= Vive la Canadienne =

French Canadian anthem

Vive la Canadienne is the current regimental quick march of the Royal 22nd Regiment.

Vive la Canadienne was the anthem of French Canadians in Quebec before it was replaced by O Canada. According to Ernest Gagnon, it was based on an old French tune, Par derrièr' chez mon père.

It is the quick march of the Royal 22nd Regiment.

==Lyrics==

===French lyrics===
Vive la canadienne, vole mon coeur vole, vole, vole

Vive la canadienne et ses jolis yeux doux

Et ses jolis yeux doux doux doux, et ses jolis yeux doux (bis)

Vive la canadienne et ses jolis yeux doux

Elle est vraiment chrétienne, vole mon coeur vole, vole, vole

Elle est vraiment chrétienne, trésor de son époux

Trésor de son époux pou pou, trésor de son époux palipatouti!

Elle est vraiment chrétienne, trésor de son époux

Elle rayonne et brille vole mon coeur vole, vole, vole

Elle rayonne et brille, avec ou sans bijoux

Avec ou sans bijoux jou jou, avec ou sans bijou mouah!

Elle rayonne et brille avec ou sans bijoux

C'est à qui la marie, vole mon coeur vole, vole, vole

C'est à qui la marie, les garçons en sont fous

Les garçons en sont fous fou fou, les garçons en sont fous (bis)

C'est à qui la marie, les garçons en sont fous

Que d'enfants elle donne, vole mon coeur vole, vole, vole

Que d'enfants elle donne, à son joyeux époux

À son joyeux époux pou pou, à son joyeux époux mouah!

Que d'enfants elle donne à son joyeux époux

Jusqu'à l'heure dernière, vole mon coeur vole, vole, vole

Jusqu'à l'heure dernière, sa vie est toute à nous

Sa vie est toute à nous nou nou, sa vie est toute à nous (bis)

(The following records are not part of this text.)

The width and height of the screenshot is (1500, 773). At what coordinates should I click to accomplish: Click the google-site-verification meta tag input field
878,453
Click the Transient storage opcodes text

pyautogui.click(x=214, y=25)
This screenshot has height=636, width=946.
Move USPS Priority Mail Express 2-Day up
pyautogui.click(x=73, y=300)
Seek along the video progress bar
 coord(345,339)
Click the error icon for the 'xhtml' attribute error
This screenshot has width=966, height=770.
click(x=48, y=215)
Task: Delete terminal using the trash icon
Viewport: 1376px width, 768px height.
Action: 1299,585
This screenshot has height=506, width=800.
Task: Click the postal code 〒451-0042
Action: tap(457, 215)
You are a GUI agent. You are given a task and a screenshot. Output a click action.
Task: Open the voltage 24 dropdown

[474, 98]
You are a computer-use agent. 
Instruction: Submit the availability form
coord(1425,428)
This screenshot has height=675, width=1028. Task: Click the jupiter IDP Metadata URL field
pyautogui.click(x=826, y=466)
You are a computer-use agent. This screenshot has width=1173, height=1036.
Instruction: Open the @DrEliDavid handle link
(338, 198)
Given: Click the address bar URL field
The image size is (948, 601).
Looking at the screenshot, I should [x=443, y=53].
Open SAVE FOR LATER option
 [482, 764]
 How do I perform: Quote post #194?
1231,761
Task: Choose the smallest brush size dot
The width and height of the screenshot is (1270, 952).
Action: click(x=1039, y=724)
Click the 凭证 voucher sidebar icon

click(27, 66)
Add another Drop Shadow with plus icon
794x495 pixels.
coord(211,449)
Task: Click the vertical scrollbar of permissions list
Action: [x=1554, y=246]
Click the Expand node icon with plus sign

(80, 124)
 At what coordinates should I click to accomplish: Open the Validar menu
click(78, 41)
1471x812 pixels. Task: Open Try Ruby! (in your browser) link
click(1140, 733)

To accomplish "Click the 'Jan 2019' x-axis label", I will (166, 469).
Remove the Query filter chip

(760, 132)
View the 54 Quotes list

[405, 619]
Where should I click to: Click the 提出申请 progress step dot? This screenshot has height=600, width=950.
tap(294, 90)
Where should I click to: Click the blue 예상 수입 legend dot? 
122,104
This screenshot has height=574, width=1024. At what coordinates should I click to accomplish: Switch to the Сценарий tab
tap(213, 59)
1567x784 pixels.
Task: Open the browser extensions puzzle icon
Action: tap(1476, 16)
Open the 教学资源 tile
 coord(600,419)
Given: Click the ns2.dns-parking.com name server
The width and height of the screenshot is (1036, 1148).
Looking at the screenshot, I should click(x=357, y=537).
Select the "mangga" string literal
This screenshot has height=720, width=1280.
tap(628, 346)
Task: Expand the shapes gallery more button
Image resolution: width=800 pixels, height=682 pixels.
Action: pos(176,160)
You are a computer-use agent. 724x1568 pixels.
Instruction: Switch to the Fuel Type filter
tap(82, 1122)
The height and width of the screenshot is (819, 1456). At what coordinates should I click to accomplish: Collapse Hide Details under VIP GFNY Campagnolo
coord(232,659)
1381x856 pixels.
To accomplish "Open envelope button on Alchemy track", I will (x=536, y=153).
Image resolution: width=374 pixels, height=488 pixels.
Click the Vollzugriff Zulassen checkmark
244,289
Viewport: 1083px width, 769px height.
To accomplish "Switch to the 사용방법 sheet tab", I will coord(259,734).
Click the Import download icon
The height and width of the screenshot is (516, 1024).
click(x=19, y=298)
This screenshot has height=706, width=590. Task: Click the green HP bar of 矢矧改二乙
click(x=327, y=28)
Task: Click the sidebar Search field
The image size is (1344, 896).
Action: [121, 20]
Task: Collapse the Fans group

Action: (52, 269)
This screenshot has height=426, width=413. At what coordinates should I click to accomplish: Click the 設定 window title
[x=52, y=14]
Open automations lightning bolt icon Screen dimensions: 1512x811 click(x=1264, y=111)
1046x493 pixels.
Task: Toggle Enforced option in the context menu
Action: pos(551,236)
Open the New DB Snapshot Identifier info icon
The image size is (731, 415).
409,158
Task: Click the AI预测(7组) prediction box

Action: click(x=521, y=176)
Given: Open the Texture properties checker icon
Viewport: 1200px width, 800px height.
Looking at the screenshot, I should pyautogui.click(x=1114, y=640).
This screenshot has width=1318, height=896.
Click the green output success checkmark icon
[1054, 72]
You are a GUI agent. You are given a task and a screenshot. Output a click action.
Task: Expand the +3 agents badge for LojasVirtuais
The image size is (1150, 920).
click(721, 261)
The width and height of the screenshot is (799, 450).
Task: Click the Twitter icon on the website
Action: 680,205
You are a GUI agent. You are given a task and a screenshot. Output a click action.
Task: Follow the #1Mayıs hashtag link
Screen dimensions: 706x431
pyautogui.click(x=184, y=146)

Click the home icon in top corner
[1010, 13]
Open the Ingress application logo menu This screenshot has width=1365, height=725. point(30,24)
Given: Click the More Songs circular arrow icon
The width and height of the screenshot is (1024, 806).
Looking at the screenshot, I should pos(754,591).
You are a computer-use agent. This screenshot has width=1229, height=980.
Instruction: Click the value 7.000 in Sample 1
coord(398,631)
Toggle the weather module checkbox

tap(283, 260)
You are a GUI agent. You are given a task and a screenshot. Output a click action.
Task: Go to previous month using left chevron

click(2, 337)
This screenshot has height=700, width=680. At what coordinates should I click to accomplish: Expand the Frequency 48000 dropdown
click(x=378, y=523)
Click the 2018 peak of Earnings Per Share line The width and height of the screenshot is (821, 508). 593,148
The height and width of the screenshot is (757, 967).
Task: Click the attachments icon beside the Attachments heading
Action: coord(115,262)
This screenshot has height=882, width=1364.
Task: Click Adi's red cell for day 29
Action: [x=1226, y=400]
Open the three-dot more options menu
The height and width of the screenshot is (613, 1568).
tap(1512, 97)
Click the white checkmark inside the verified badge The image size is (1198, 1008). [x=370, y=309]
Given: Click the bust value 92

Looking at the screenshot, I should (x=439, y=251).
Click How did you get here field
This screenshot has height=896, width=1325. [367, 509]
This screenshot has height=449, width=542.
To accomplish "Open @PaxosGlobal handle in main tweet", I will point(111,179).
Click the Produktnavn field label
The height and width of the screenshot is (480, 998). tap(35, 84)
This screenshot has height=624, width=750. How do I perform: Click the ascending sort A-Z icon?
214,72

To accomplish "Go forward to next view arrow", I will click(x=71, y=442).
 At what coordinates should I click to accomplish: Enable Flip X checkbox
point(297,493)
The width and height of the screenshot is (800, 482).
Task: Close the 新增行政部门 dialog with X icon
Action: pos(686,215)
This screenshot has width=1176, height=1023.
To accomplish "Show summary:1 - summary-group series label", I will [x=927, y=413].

Jusqu'à l'heure dernière sa vie est toute à nous.

===English translation===
Long live the Canadian, fly my heart fly, fly, fly,

Long live the Canadian and her pretty sweet eyes

And her sweet soft sweet eyes, and her sweet eyes (twice)

Long live the Canadian and her sweet eyes

She's really Christian, fly my heart fly, fly, fly,

She is truly Christian, the treasure of her husband

Treasure of her husband husband, treasure of her husband palipatouti!

She is truly Christian, treasure of her husband

She shines and shines fly my heart fly, fly, fly,

She shines and shines, with or without jewels

With or without jewels jou jou, with or without jewels mouah!

She shines and shines with or without jewels

Who's the bride, fly my heart fly, fly, fly,

Who's the bride, the boys are crazy for her

The boys are crazy crazy crazy, the boys are crazy (twice)

Who's the bride, the boys are crazy for her

What children she gives, fly my heart fly, fly, fly,

What children she gives, to her happy husband

To her happy husband husband, to her happy husband mouah!

How many children she gives to her happy husband

Until the last hour, fly my heart fly, fly, fly,

Until the last hour, her life is all ours

Her life is all ours ours ours, her life is all ours (twice)

Until the last hour her life is all ours.

==In popular culture==
- It is used as the theme for the Canadian civilization in Civilization VI: Gathering Storm along with O Canada and The Crooked Stovepipe.